A palavra de ordem é combater a crise. O Presidente da Nação apelou a todos os partidos que se concentrem para vencer a recessão. Embora não tenhamos ainda percebido, a coisa está difícil. Bem tentou o nosso primeiro-ministro poupar-nos à má notícia. Mas a União Europeia não admitiu que Portugal tivesse uma economia mais sólida do que a Alemanha ou o Reino Unido. Sócrates teve de fazer de conta que a crise mundial incluía Portugal. Cá entre nós, é mentira. Mas temos de fazer género e dissimular a nossa prosperidade. O Presidente entrou no jogo e apelou a que os partidos se dedicassem a combater a recessão. Conteve-se para não se rir. Não é para menos. Com o défice controlado quem tem medo do desemprego? Só os operários holandeses. Julgo que é o momento de nos unirmos e entrarmos nesta ficção, quanto mais não seja para não deixar Sócrates ficar mal visto na Europa.

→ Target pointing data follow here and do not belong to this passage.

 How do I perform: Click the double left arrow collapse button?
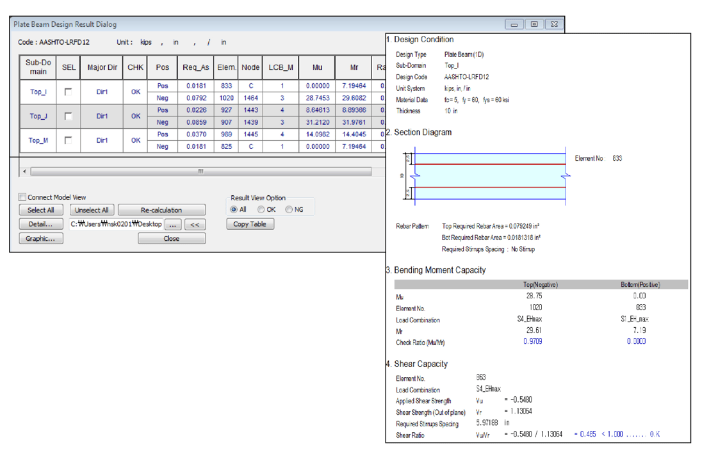pyautogui.click(x=195, y=225)
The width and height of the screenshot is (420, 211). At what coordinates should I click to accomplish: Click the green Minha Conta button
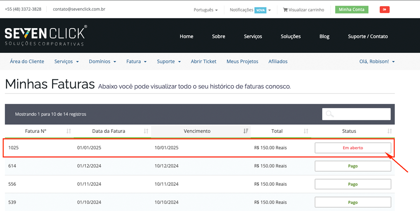click(351, 9)
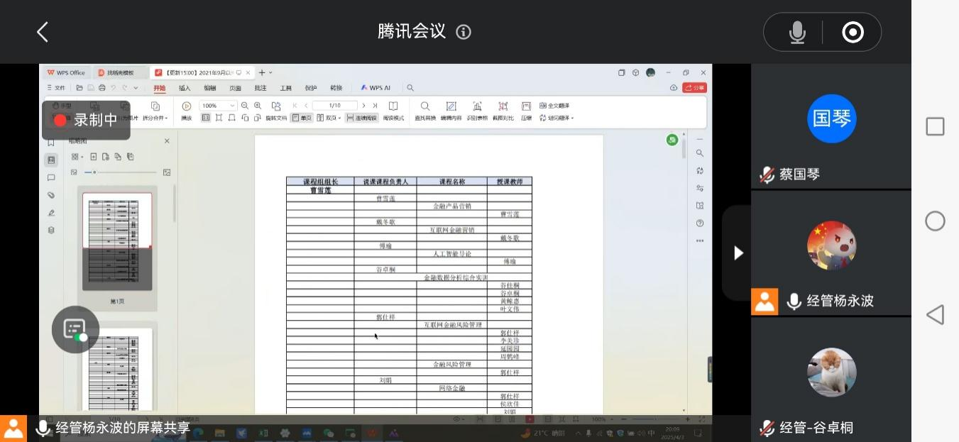The height and width of the screenshot is (442, 959).
Task: Tap the back arrow in meeting header
Action: (x=43, y=32)
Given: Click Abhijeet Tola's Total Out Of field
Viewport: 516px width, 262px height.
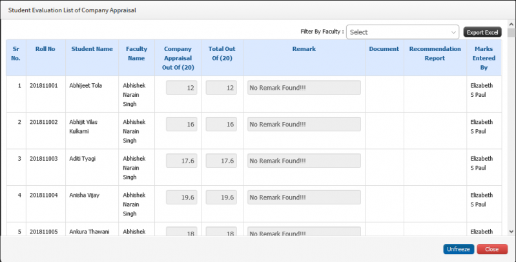Looking at the screenshot, I should (221, 88).
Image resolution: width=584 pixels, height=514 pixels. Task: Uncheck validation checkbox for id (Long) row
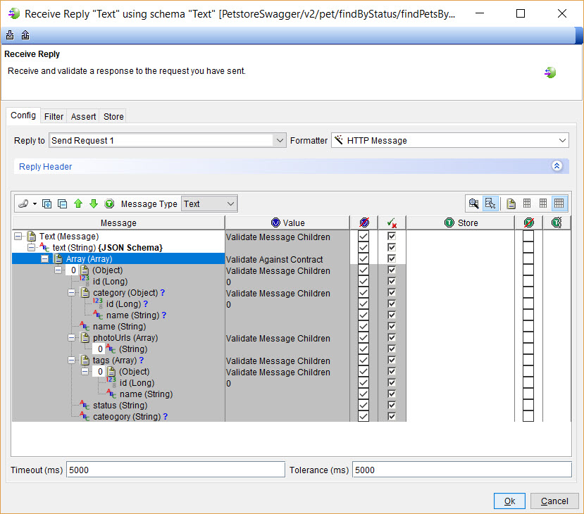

Devíamos assumir em público que nada nos importa mais que a crise. Se um taxista faz uma manobra perigosa, em vez de lhe lembrar de quem é filho devemos gritar: concentra-te é na recessão, cidadão! Se o Moreira do Benfica faz um frango, todos no estádio devem reclamar: deixa lá a bola e controla a crise, pá! Se os militares não querem içar a bandeira dos Açores, qual bandeira, qual carapuça! Salvem mas é o BPN. Devemos também acabar com as distracções parlamentares. Qualquer lei que não inclua o problema financeiro que vivemos deve ficar para trás. Casamentos gays, eleições autárquicas, parlamentares e europeias no mesmo dia. Por amor de Deus, o que tem isso a ver com a dívida externa? Concentrem-se na crise, porra! Até que não superemos o problema económico, nada interessa, nem mesmo as namoradas do Ronaldo. Ora aqui está um bom problema de concentração. Fora isso, tudo bem.